S’inginocchiò al suo fianco tenendogli la mano. Quanto aveva dovuto soffrire! «Non mollare», riuscì a sussurrargli commossa. Ma la sua tromba sembrava non avere più vita, nessuna musica usciva più dall’imbuto d’acciaio del freddo strumento che ormai giaceva in preda alla sua stessa tristezza.
Ad Astrid non restò che un ultimo tentativo
Pensò che forse non tutto era perduto, che in fondo la vita non era altro che un breve soffio fatto di speranza. Appoggiò a terra il suo violino, e al suo posto afferrò tra le mani la tromba del pagliaccio.
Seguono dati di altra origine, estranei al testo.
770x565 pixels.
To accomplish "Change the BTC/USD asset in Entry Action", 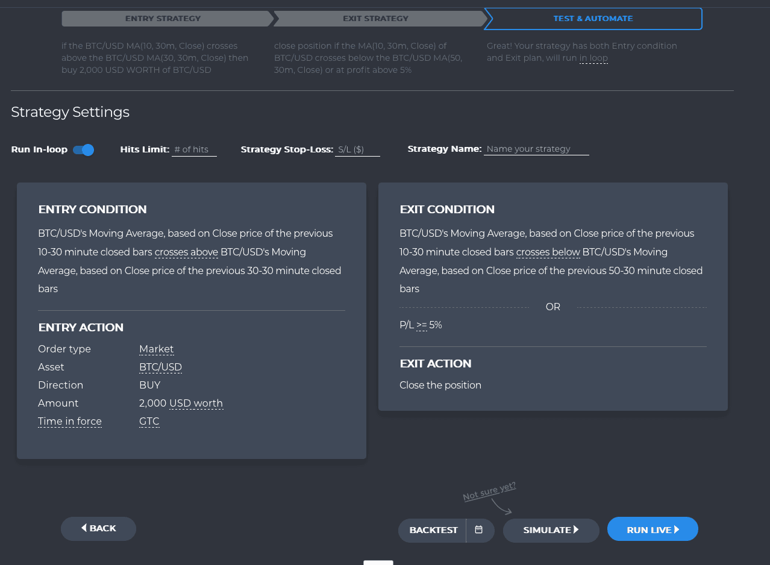I will 160,367.
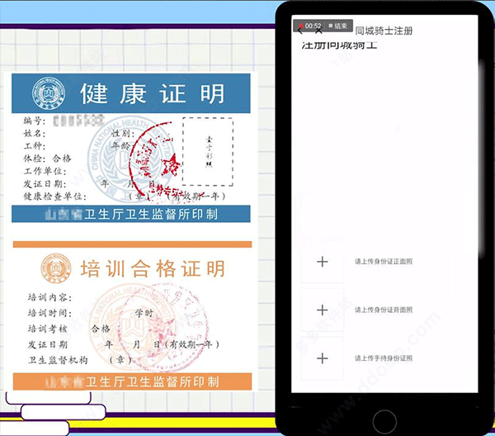Click plus icon for ID card back photo
The width and height of the screenshot is (495, 436).
[x=323, y=310]
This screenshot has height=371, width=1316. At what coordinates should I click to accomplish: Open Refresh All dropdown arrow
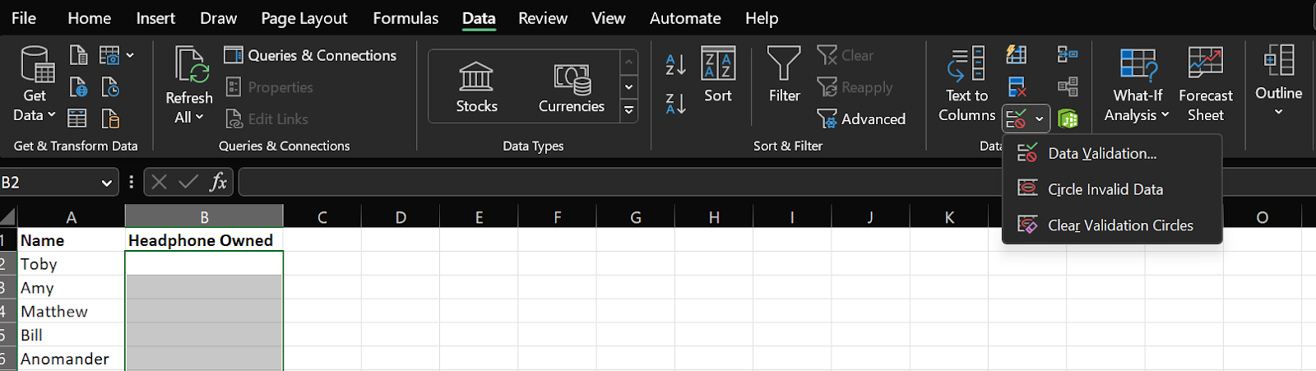189,118
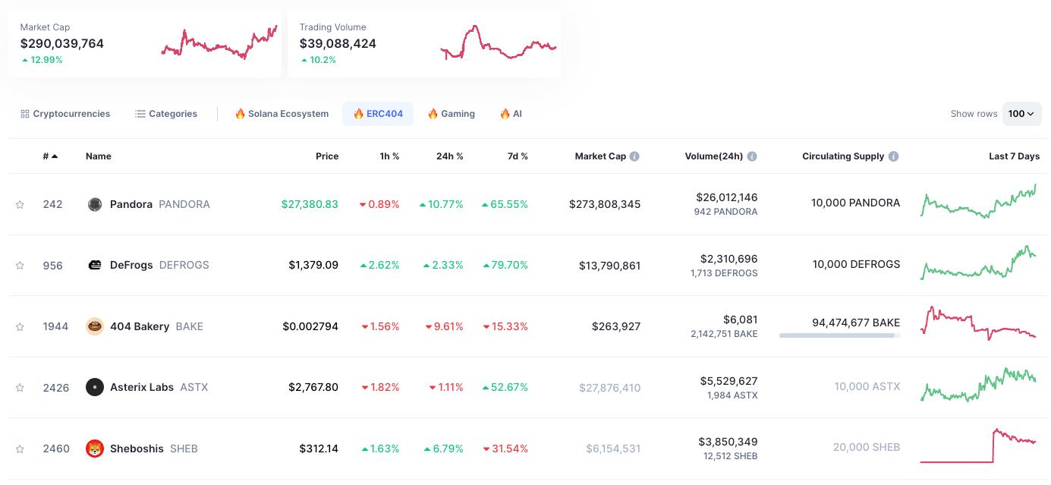Click the BAKE circulating supply progress bar
Viewport: 1051px width, 485px height.
click(839, 335)
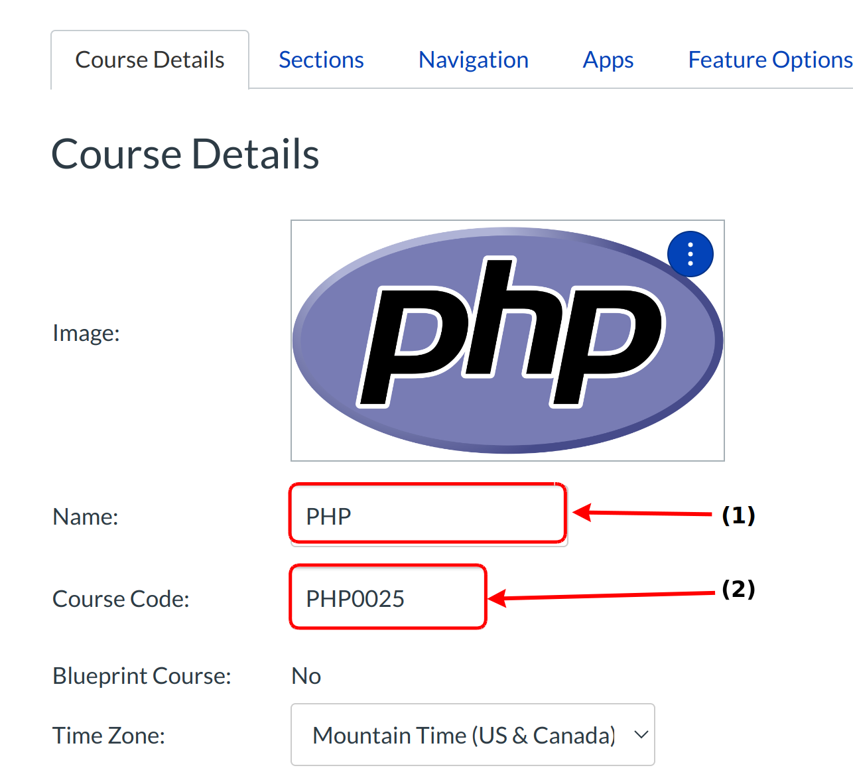Image resolution: width=853 pixels, height=784 pixels.
Task: Click the Name input field containing PHP
Action: pyautogui.click(x=428, y=515)
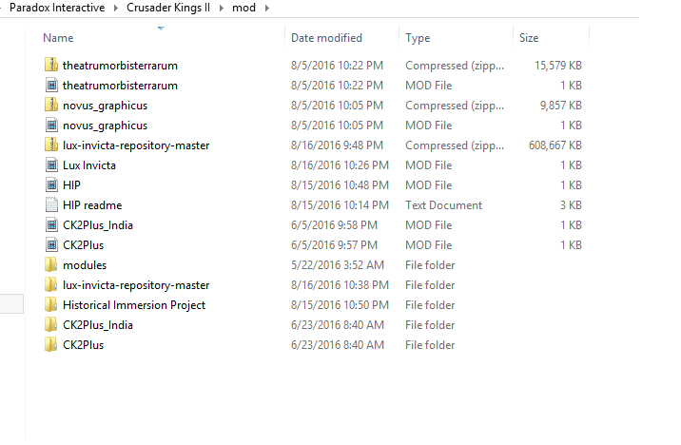The image size is (681, 445).
Task: Click the modules folder icon
Action: pos(51,265)
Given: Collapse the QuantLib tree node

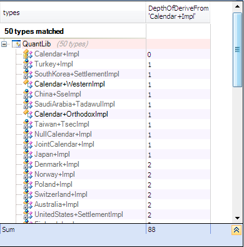Looking at the screenshot, I should [x=4, y=44].
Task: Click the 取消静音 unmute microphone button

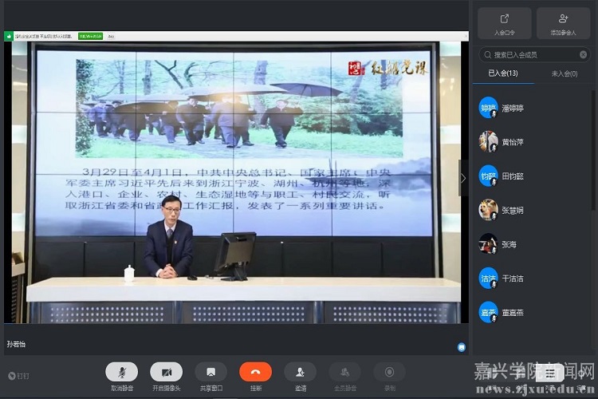Action: tap(121, 372)
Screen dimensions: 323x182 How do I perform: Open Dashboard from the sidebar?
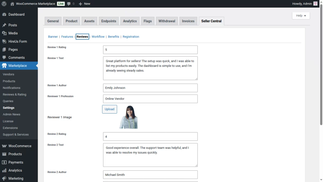pyautogui.click(x=16, y=15)
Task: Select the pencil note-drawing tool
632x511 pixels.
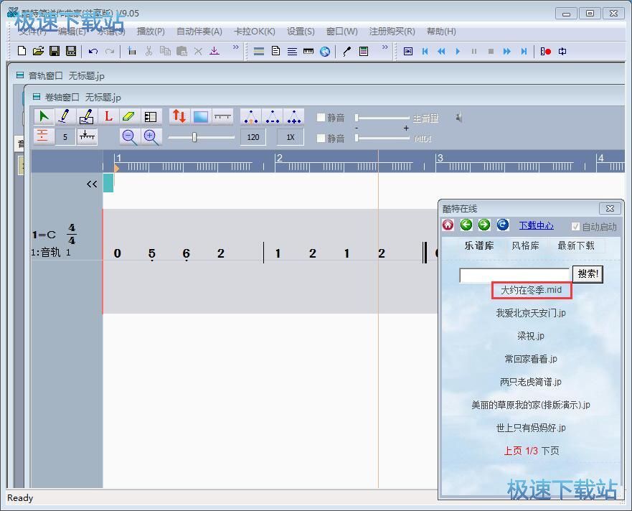Action: click(x=65, y=116)
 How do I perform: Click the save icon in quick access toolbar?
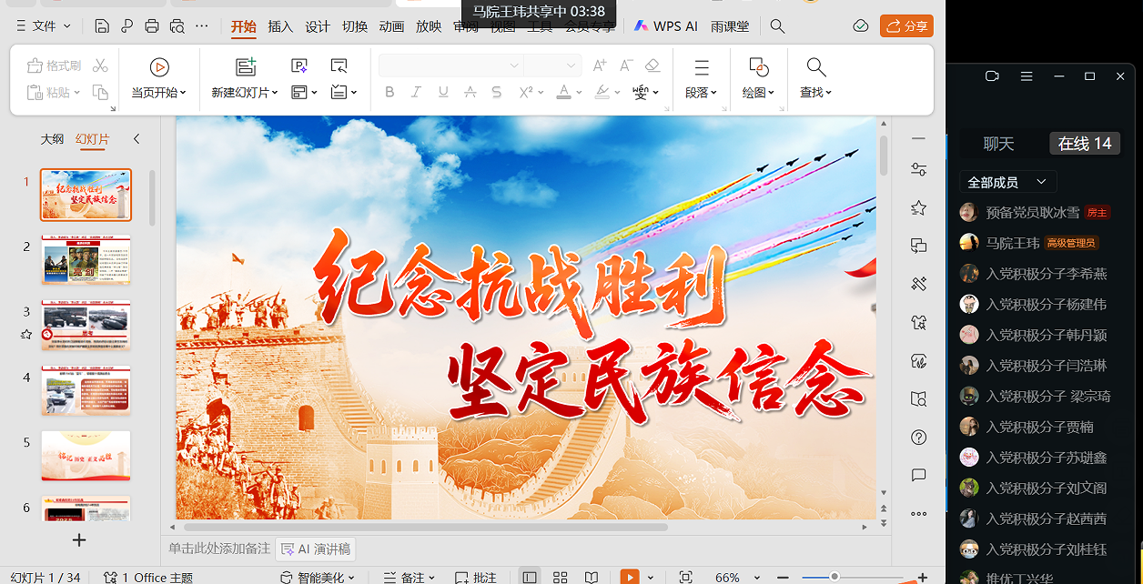(102, 26)
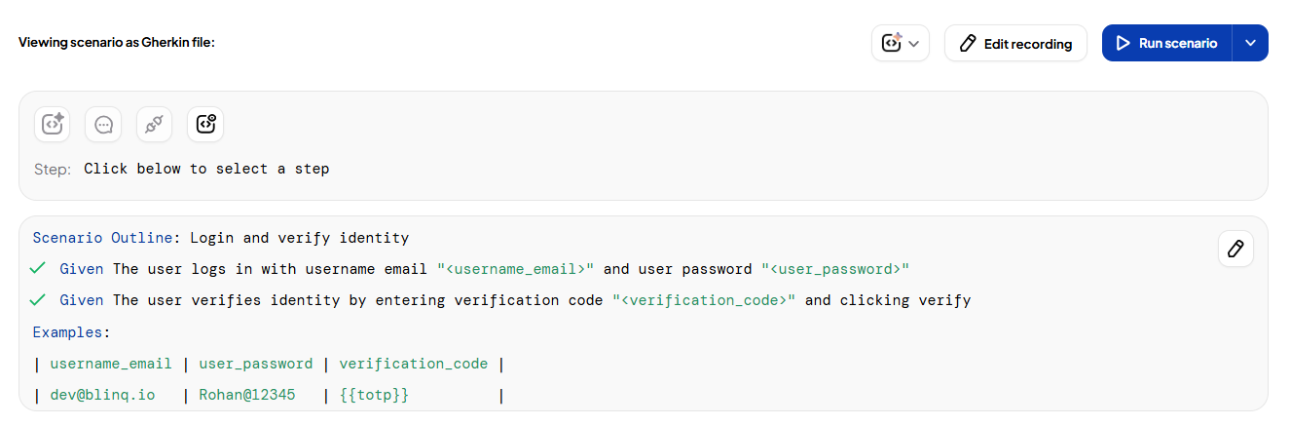The width and height of the screenshot is (1290, 425).
Task: Click the {{totp}} verification code cell
Action: (374, 395)
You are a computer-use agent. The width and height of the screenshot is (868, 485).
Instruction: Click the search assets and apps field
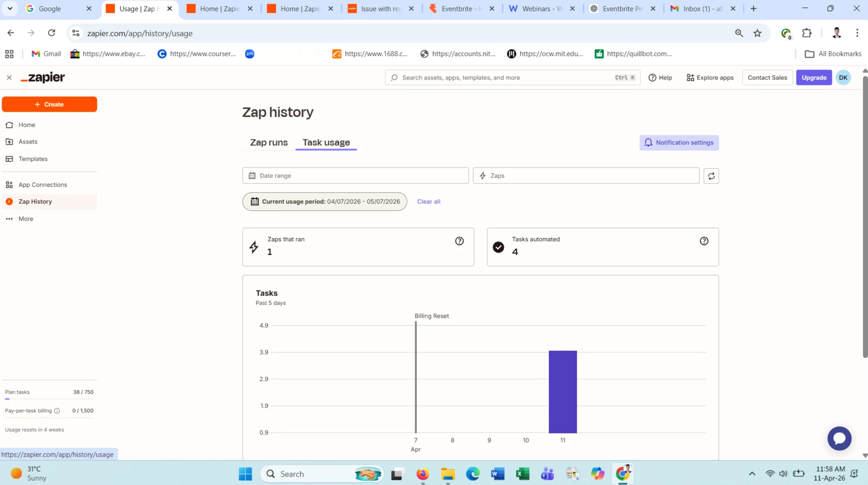coord(506,78)
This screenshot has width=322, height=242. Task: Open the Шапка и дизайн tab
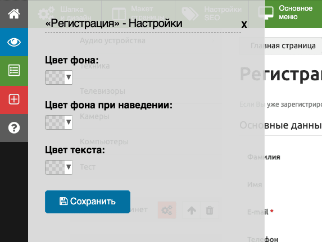[65, 13]
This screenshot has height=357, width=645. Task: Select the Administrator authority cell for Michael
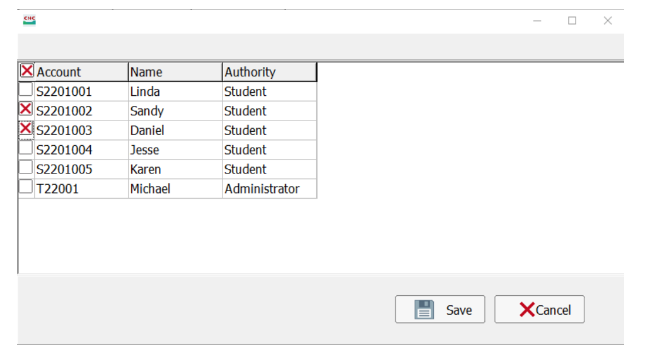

Le avrebbe infuso il suo soffio, suonando con tutto il suo amore, per i sentimenti che provava in quel momento, e per la vita che forse non avrebbero mai potuto vivere insieme. Le lacrime le bagnavano il volto, riversandosi sulle guance di Felix, come una volta le gocce di rugiada avevano fatto sulle loro rose, nei rispettivi sogni.
Quando quelle note sarebbero terminate, anche lei avrebbe aspettato che il freddo la prendesse per mano per condurla insieme al suo nuovo amico in un lontano paese, dove tutto era musica, sorrisi e poesia.
Si sdraiò accanto al clown, tenendosi stretta al suo abbraccio, e chiuse finalmente gli occhi, in un lungo saluto al mondo.
Il mattino dopo, i due corpi erano scomparsi, come se fossero evaporati in quello strano cielo scosso dal vento e tempestato di nuvole.
Al loro posto, in un prato poco lontano, spuntarono due piccoli fiori. Sembravano uniti da uno stesso respiro, nell’abbraccio sottile di una melodia invisibile che si fondeva seguendo la scia dei loro colori, diversi ma complementari.
L’allegria del girasole avrebbe per sempre consolato la dolce tristezza della viola, che il suo pensiero avrebbe rivolto a quel tempo lontano, in cui soave intonava le sue note, sotto lo sguardo benevolo della luna.
Ora, tra le verdi distese delle colline, i due fiori avrebbero per sempre vissuto vicini, guardando il passare delle nuvole come un tempo avevano guardato le stelle fisse sulla volta celeste del loro tendone.